Water he says is the transport vessel to deliver fertilizer.
You should never wet the roots with plain water before fertilizing.
And you should fertilize on every watering.
Then every 5th to 6th watering you feed plain water but he does emphasise it should not be tap water as that is loaded with salts too so flushing with tap water he says is detrimental.
WAtching that video from the 15 minute mark to the 20 minute mark has been the best advice I have seen all year.
He mentions my nemesis the thrip and how a collegue of his had had thrips in his collection for 60 years without realizing!
So that is why I said something has gone lost in tranlation..
It is true he doesn't specify exactly how much MSU to feed after rewatching that bit, all he says is never to feed more than half the recommended dose of a 20-20-20 fertilizer.
Lets say the full dose of a 20-20-20 fertilizer was 1000ppm which is what he used to feed, in this video he says never to feed more than half of that or 500ppm max.
So can we agree now that Vanda's should not be fed more than 500ppm?
---------- Post added at 09:40 AM ---------- Previous post was at 08:39 AM ----------
update:
I tried to determine what strength 1 teapsoon of MSU per gallon works out as.
From my initial research which might be wrong it seems the ppm of such a fertilizer concentration comes out at ~900ppm
From another post posted by Ray a couple years ago, hope I can post this quote to illustrate feeding more is not necessarily better:
Quote:
Originally Posted by Ray
Tony, you jumped into an 8-year old thread here, and my recommendations have changed significantly since then!
After several years of frequent application of the MSU RO formula @ 125 ppm N, I noticed that while my plants grew very well, I just wasn't getting the blooming I should. In discussions with folks well-educated in the field, it was suggested I was overdoing the nitrogen. (In retrospect, if you look at what orchids see in nature, it's VERY frequent watering with very pure water containing almost nothing [analyses have demonstrated a max of 15-20 ppm TDS, almost all of it nitrogen], so it make a lot of sense).

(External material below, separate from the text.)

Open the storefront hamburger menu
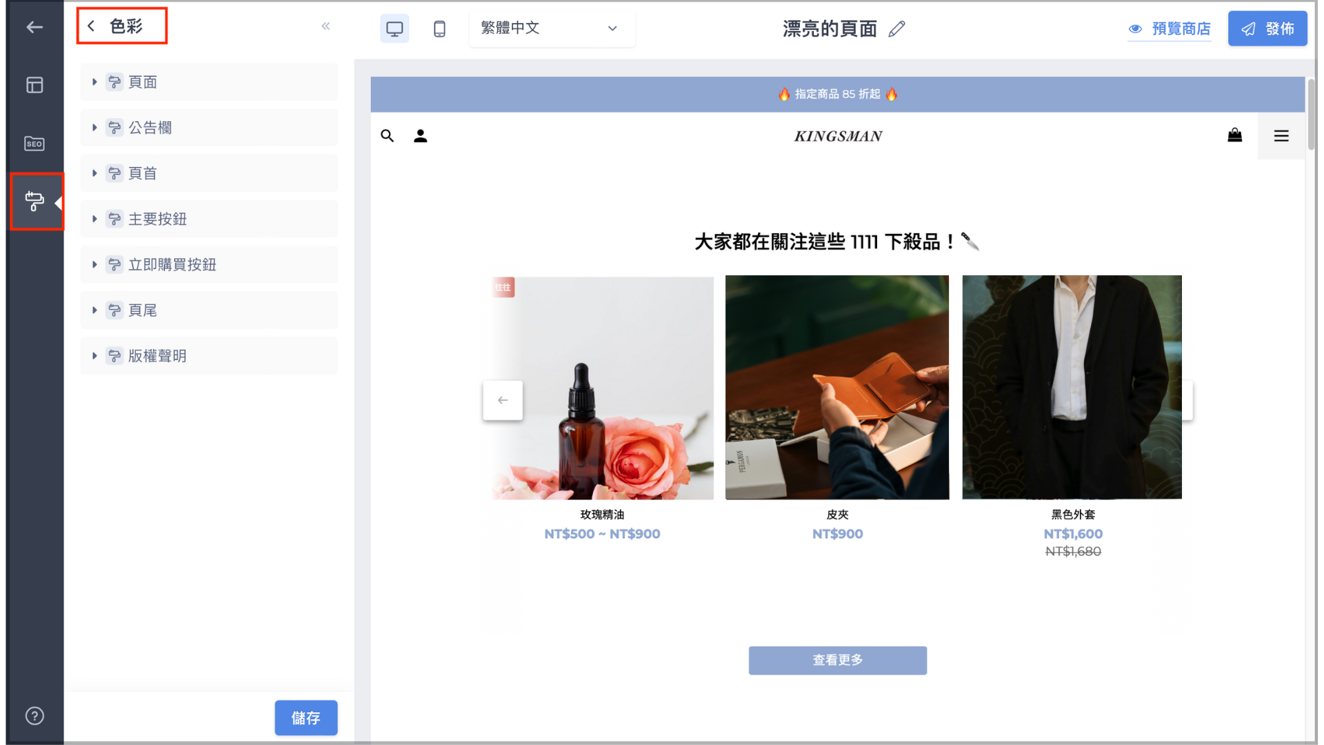Screen dimensions: 1324x745 coord(1282,136)
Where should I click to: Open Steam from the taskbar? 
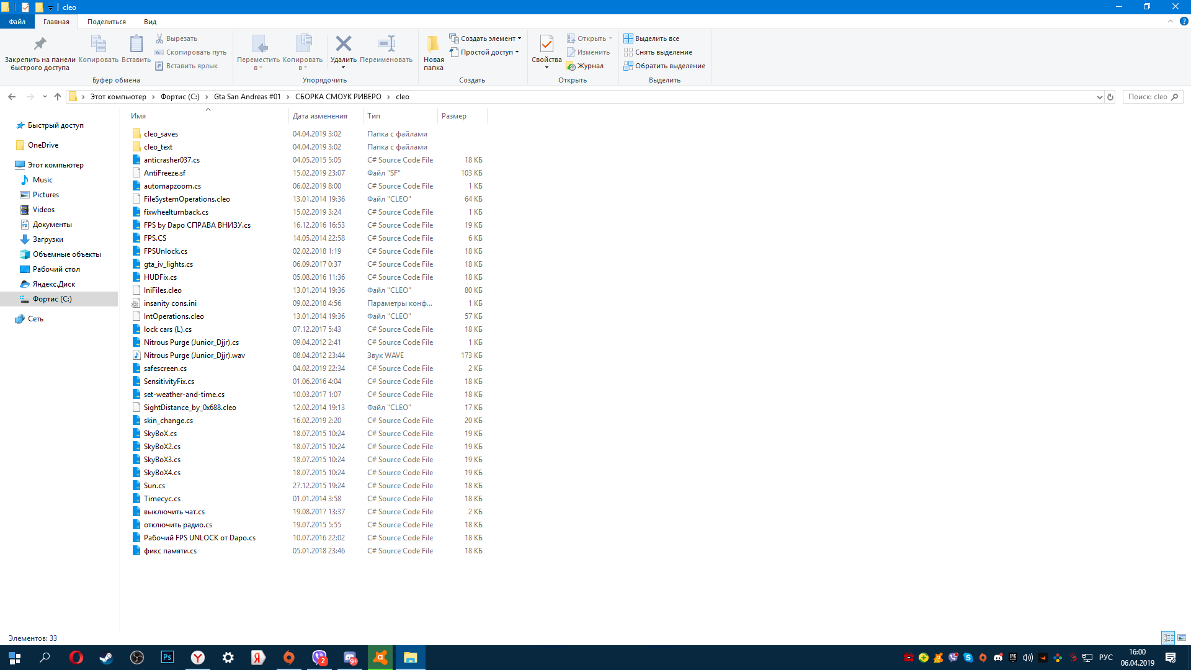[x=106, y=658]
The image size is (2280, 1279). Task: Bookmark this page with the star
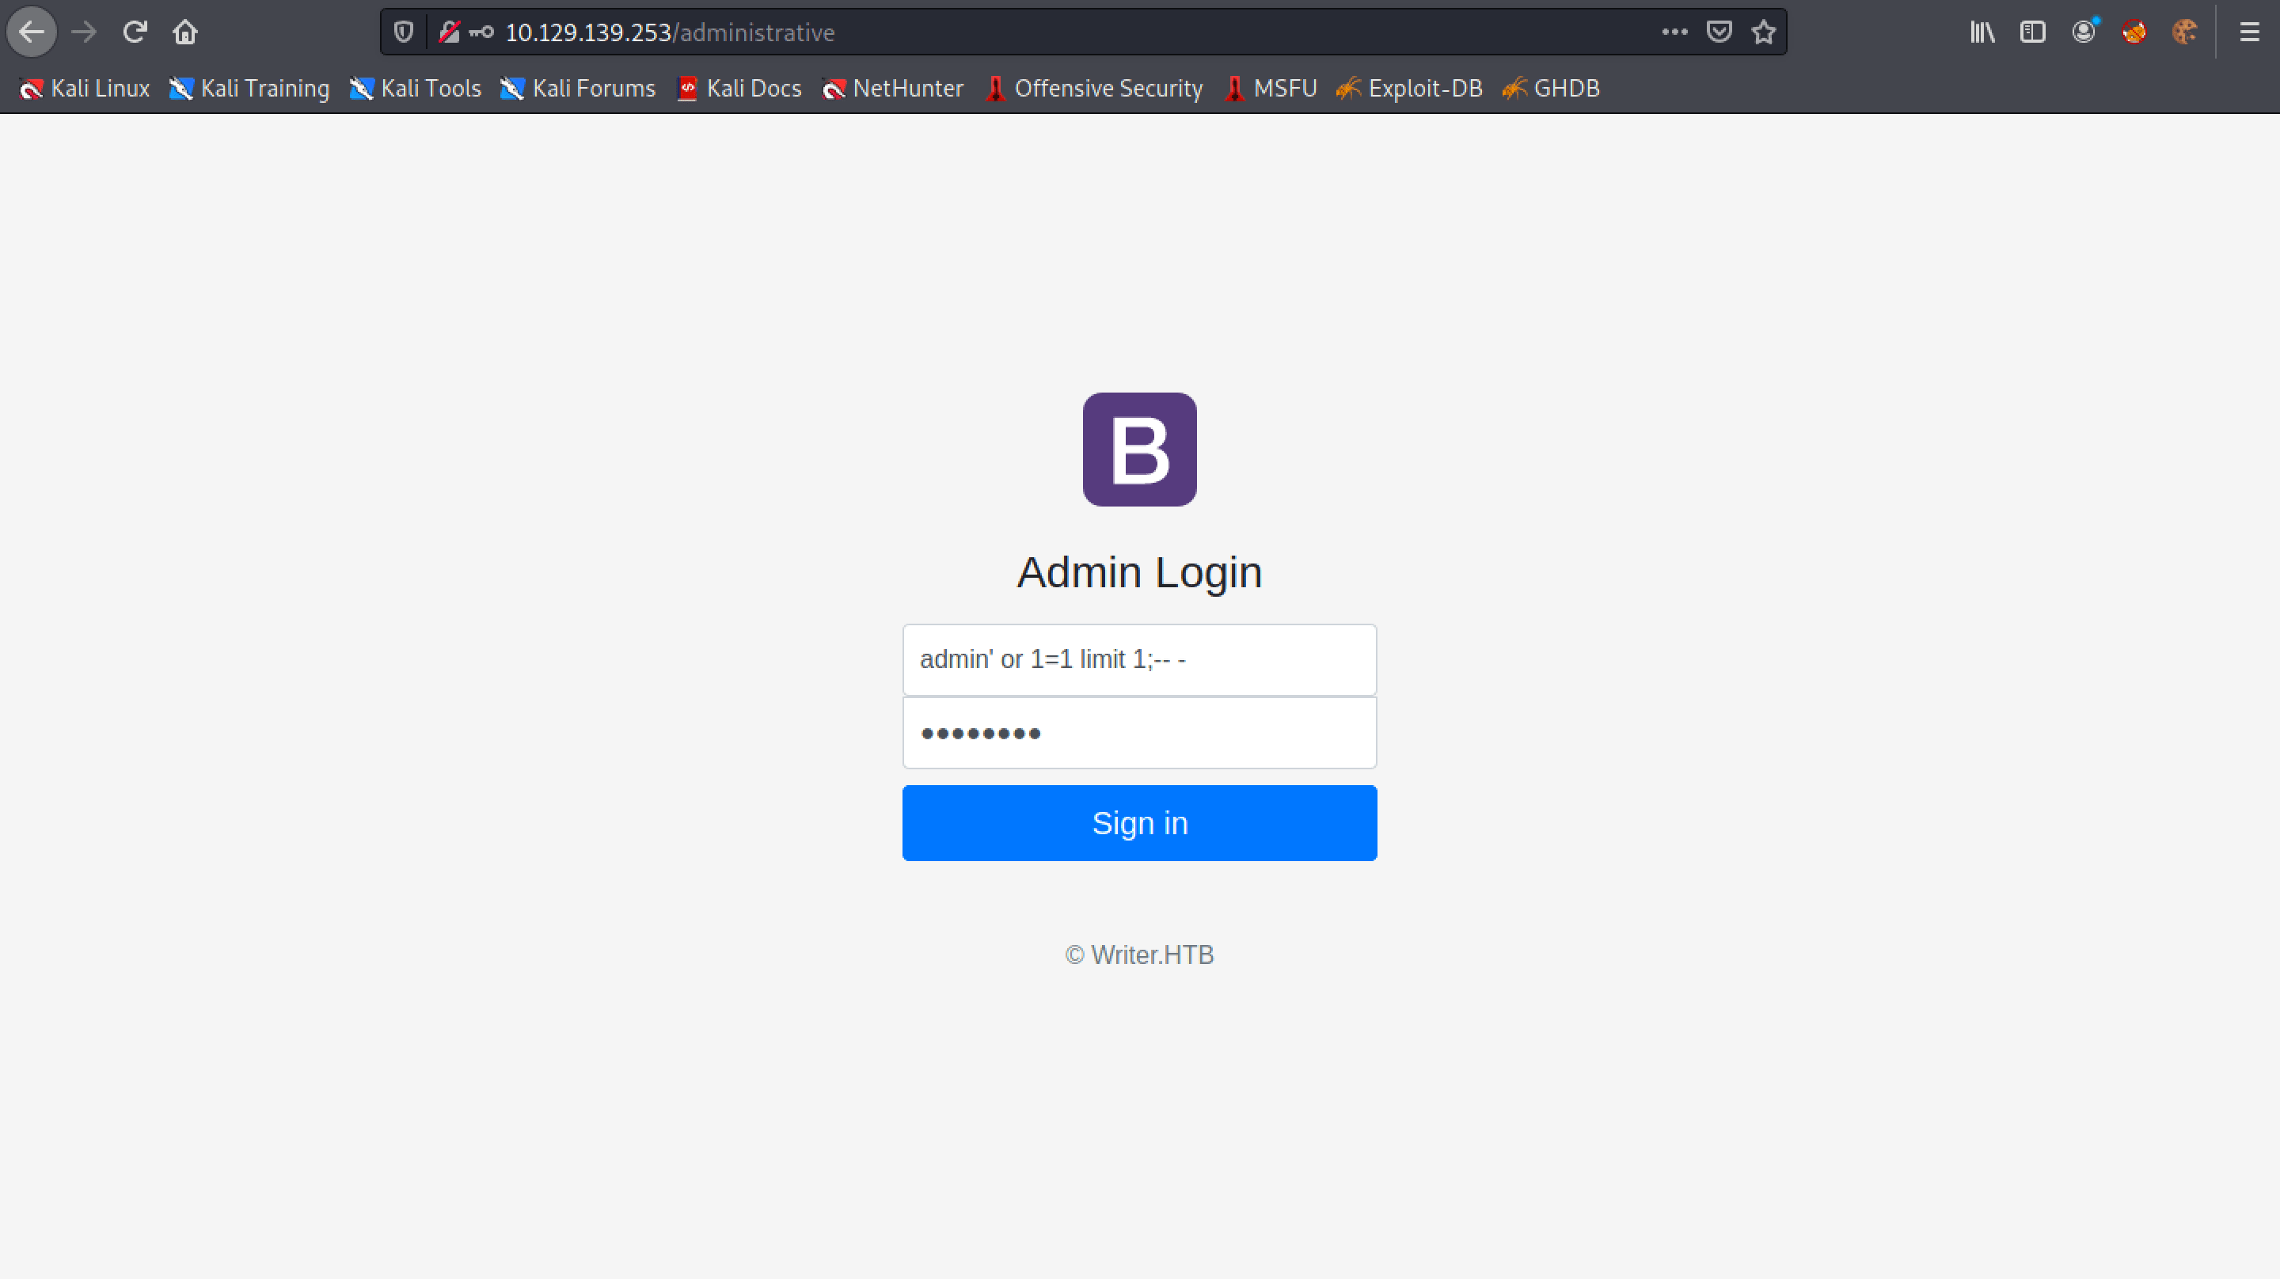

After doing some more research on epiphytic plant biology (and plants in general), I decided to modify my feeding regimen, reducing the nitrogen loading to about 20% of the former, to 25 ppm N. I have been feeding at that concentration, using K-Lite (12-1-1-10Ca-3Mg) for 6 or 7 years now, and after about a year or so of that - watering 3-4 times a week in summer, maybe half that in winter in PA - I saw the blooming significantly improve.
Over the next couple of years, I incorporated monthly doses of KelpMax and Concentric Ag Garden Solution into that, and am constantly amazed how well my collection grows, blooms, and multiplies.